L’économie japonaise s’est-elle remise du choc du 11 mars ?

Les entreprises nippones ont été très réactives et l’activité industrielle a déjà retrouvé son niveau d’avant la catastrophe. Même l’industrie automobile, dont l’outil de production a été très touché par le séisme, s’est redressée plus rapidement que prévu. La part qu’elle produit à destination du marché japonais s’est réduite, certes, mais les ventes à l’extérieur du Japon se sont renforcées. Tandis que l’industrie était confrontée à des difficultés d’approvisionnement en électricité et à des coupures dans les chaînes logistiques, tout le reste de l’économie a continué de fonctionner normalement. Certains secteurs d’activité ont été très dynamiques comme la téléphonie mobile, les technologies de l’information, le stockage de données à l’extérieur (cloud computing, ou informatique dématérialisée, NDLR) et même la mode.
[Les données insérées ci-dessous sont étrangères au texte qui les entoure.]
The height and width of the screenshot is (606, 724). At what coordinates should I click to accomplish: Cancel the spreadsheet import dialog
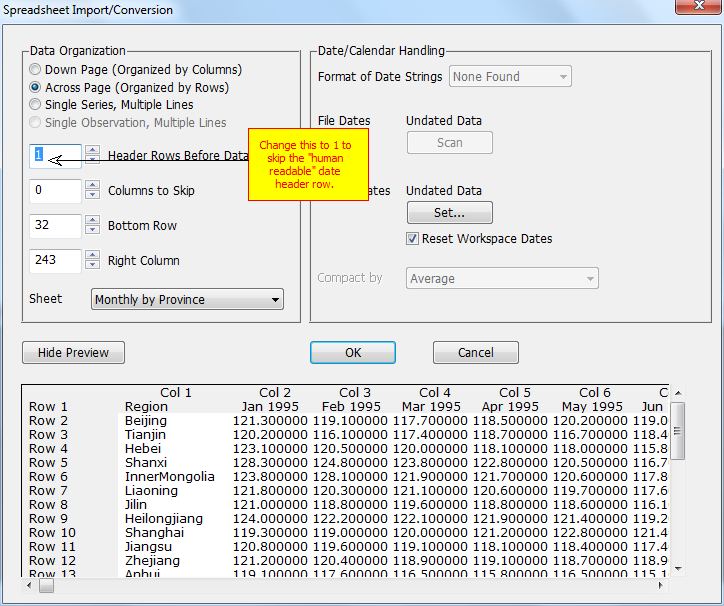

Des marques spécialistes du fast fashion (renouvellement des collections en accéléré, NDLR) ont poursuivi leurs grands projets de développement, concrétisés par l’ouverture de plusieurs grands magasins sur l’ensemble du territoire cette année et en 2012. Le moral des consommateurs aussi a repris des couleurs avec une baisse notoire du taux de chômage en septembre.

La contraction de la demande mondiale inquiète-t-elle les Japonais ?
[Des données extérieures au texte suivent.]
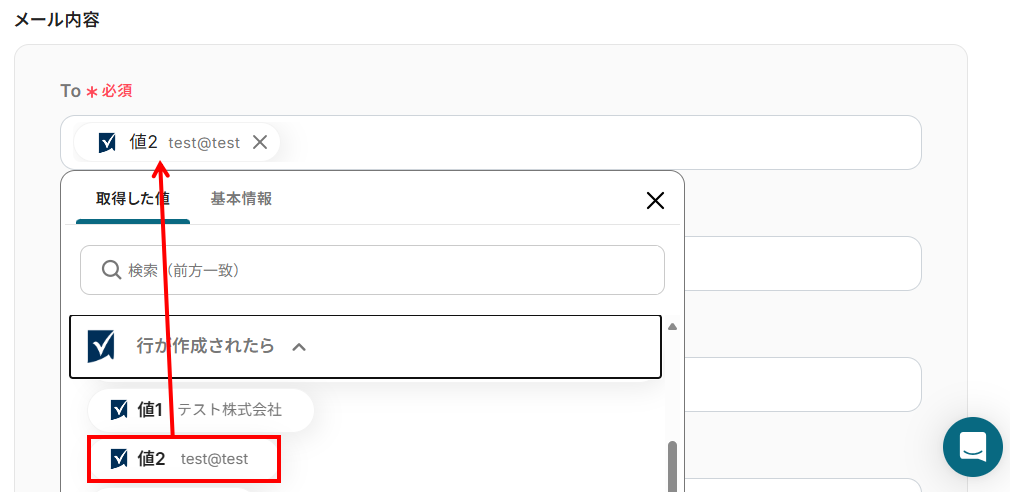1010x492 pixels.
Task: Click Smartsheet icon in To field chip
Action: coord(108,143)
L’affaiblissement de la croissance mondiale inquiète mais la crise européenne et sa contagion aux marchés financiers ne sont pas les sujets qui préoccupent le plus les Japonais. Ils sont surtout attentifs à la gestion de l’après-Fukushima. D’ailleurs, l’économie japonaise est la mieux placée pour résister à un fort repli de la demande venant des pays occidentaux grâce à sa forte présence dans les pays voisins. Le Japon est le gagnant de la croissance de l’Asie de l’Est : un tiers des filiales des entreprises nippones implantées à l’extérieur sont basées en Chine, soient 30.000 filiales. Elles sont 6.000 aux Etats-Unis. Pour autant, toujours en quête de nouvelles technologies, le Japon scrute également l’Europe. C’est ainsi que NTT Docomo, Dai Nippon Printing, NEC, Panasonic, Sony et Ashisuto se sont tournées vers Ubifrance afin de les mettre en relation avec des partenaires français.
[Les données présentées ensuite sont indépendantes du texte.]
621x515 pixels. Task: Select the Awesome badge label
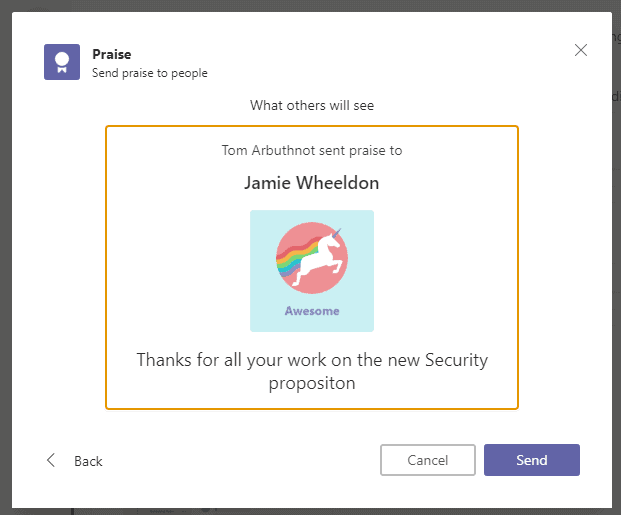(x=312, y=311)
Une autre politique énergétique est-elle à l’étude ?

La nouvelle feuille de route en la matière ne devrait pas être présentée avant la mi-2012. L’accent sera sans doute mis sur les énergies renouvelables et les économies d’énergie. Les Japonais sont en train de tirer des conclusions du test réussi de l’été, au cours duquel les entreprises ont su s’adapter à une réduction de 15 % de leur consommation habituelle d’électricité.